Na TV, programa tucano fala de Erenice e José Dirceu

No horário eleitoral gratuito, Dilma diz que obras do PAC não podem ser interrompidas 'de forma alguma'

iG São Paulo |

As denúncias que envolvem a ministra da Casa Civil, Erenice Guerra, e declarações do ex-ministro José Dirceu publicadas pela imprensa ocuparam a segunda parte do programa do presidenciável tucano José Serra no horário eleitoral gratuito na TV, na tarde desta quinta-feira. Quando o programa de hoje foi ao ar, Erenice ainda não havia pedido demissão do cargo. A violação do sigilo fiscal da filha dele, Verônica Serra, deixou de ser assunto na peça de propaganda política.

O programa tucano tentou vincular a imagem da presidenciável petista Dilma Rousseff a Erenice Guerra e José Dirceu. Os três já ocuparam a pasta da Casa Civil. “Dilma mandava, Erenice obedecia”, diz o texto do programa, que também mostrou um vídeo com José Dirceu chamando Dilma de “minha camarada de armas”. A imagem da manchete de um jornal do Rio sobre uma declaração de Dirceu (“PT terá mais poder com Dilma do que com Lula”) foi seguida da seguinte indagação: “É isso o que você quer para o Brasil?”

A primeira parte do programa tucano tinha como objetivo mostrar que Serra levará ao Brasil as obras que ele fez em São Paulo como prefeito da capital e governador do Estado. Foram mostradas imagens das favelas de Heliópolis e Paraisópolis que, segundo o programa, estão se transformando em bairros com asfalto, creche, escolas, ambulatórios médicos, escolas técnicas. Ao mostrar imagens das favelas, o locutor ressalta que Dilma nunca foi visitar Heliópolis, porém ao mostrar Paraisópolis, o programa usa um jargão do presidente Lula para dizer que “nunca antes na sua história” Paraisópolis teve tanto.

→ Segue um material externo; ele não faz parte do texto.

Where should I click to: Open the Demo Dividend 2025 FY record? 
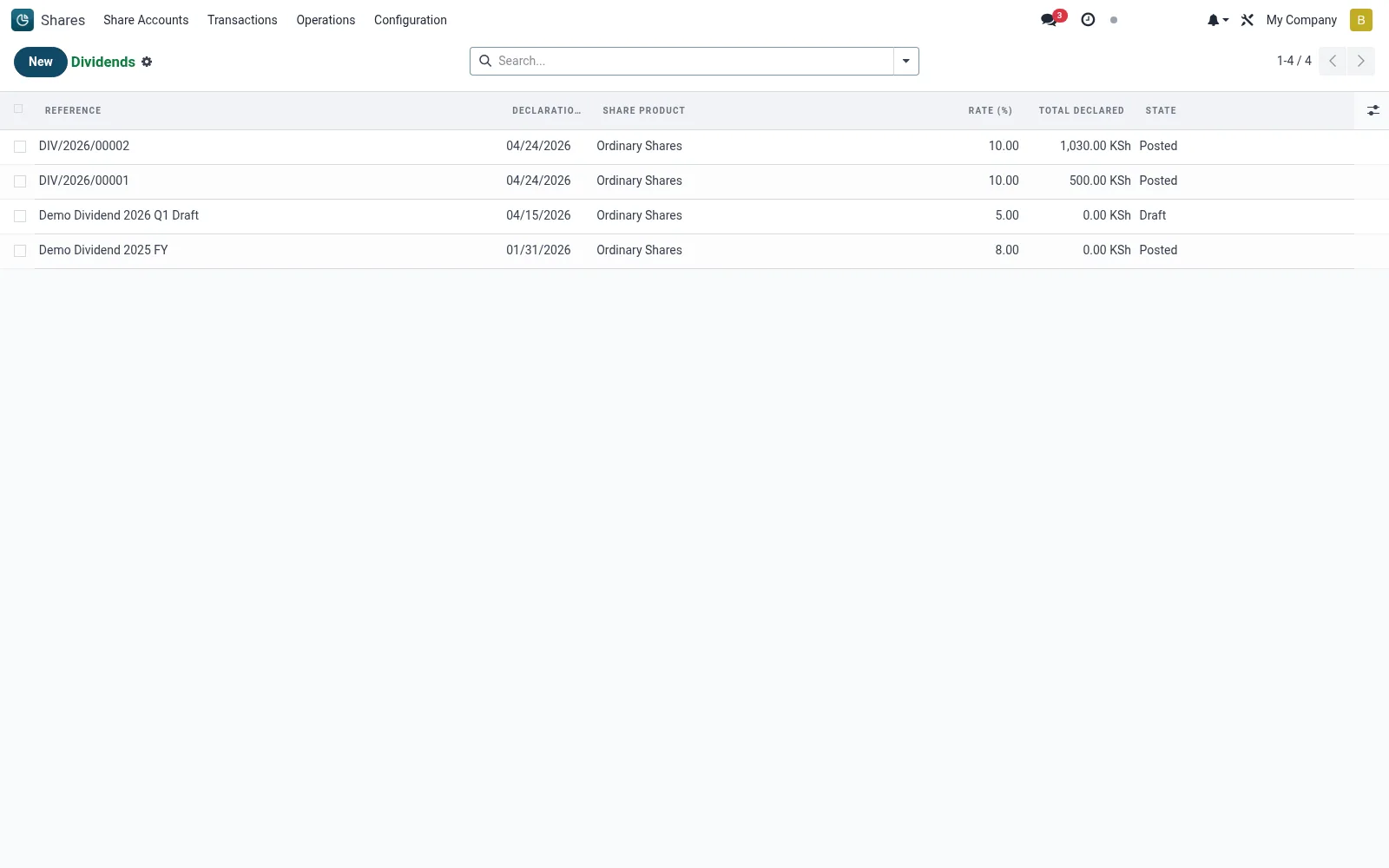coord(103,250)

Em suas aparições no programa, Serra diz que tem uma longa trajetória na vida pública, que não precisou de padrinho, que aprendeu a fazer e não precisará pedir autorização a ninguém quando estiver na Presidência. Disse também que nasceu em uma família humilde e morou em bairro operário numa casa de apenas dois cômodos, com banheiro do lado de fora.

O horário reservado à candidata do PT mostrou, mais uma vez, uma biografia de Dilma Rousseff com foco na sua capacidade administrativa e nas qualidades de uma mulher que “quebrou tabus, venceu barreiras e preconceitos”. O programa trouxe de volta depoimentos do ex-governador gaúcho Olívio Dutra e do presidente Lula em apoio à candidata, além da declaração de Ariovaldo Rocha, representante da indústria naval, dizendo ser apartidário e confiante na candidata.

Dilma é apresentada como a coordenadora de programas como o PAC (Programa de Aceleração do Crescimento), Luz para Todos e Minha Casa Minha Vida. A candidata entra em cena falando das obras do PAC dirigidas às áreas de educação, segurança, saúde e habitação e declara enfática: “Isso não pode de forma alguma ser interrompido”.

São prometidos, como programa de um eventual governo, 500 mil UPAs (Unidades de Pronto Atendimento), 6 mil creches e pré-escolas, 22 mil escolas de ensino integral, banda larga nas escolas públicas, escolas técnicas em cidades com mais de 50 mil habitantes, a continuidade do financiamento habitacional pela Caixa Econômica Federal, mais incentivo ao programa Minha Casa Minha Vida, com criação de 2 milhões de novas moradias.

De forma didática, o programa petista introduz um personagem que, através do Bolsa Família e do programa Próximo Passo, se transformou em pedreiro, conseguiu comprar um “carrinho e dois lotes” e tem uma filha na faculdade de Direito. “A Dilma vai alavancar o Brasil como o Lula está fazendo”, diz o pedreiro. O programa é encerra com o jingle “Lula tá com ela, eu também tô”.

O horário da candidata Marina Silva , do PV, teve como base a frase “Construir sem destruir”. Marina propõe mudar o jeito de fazer política no Brasil. “Em vez de briga, o diálogo para buscar o entendimento”.

Entre um programa e outro, o PSDB teve o seu direito de resposta no horário do Partido da Causa Operária (PCO). O partido tucano respondeu a acusações sobre a forma como a Petrobras foi administrada no período em que o PSDB esteve no comando da Presidência da República.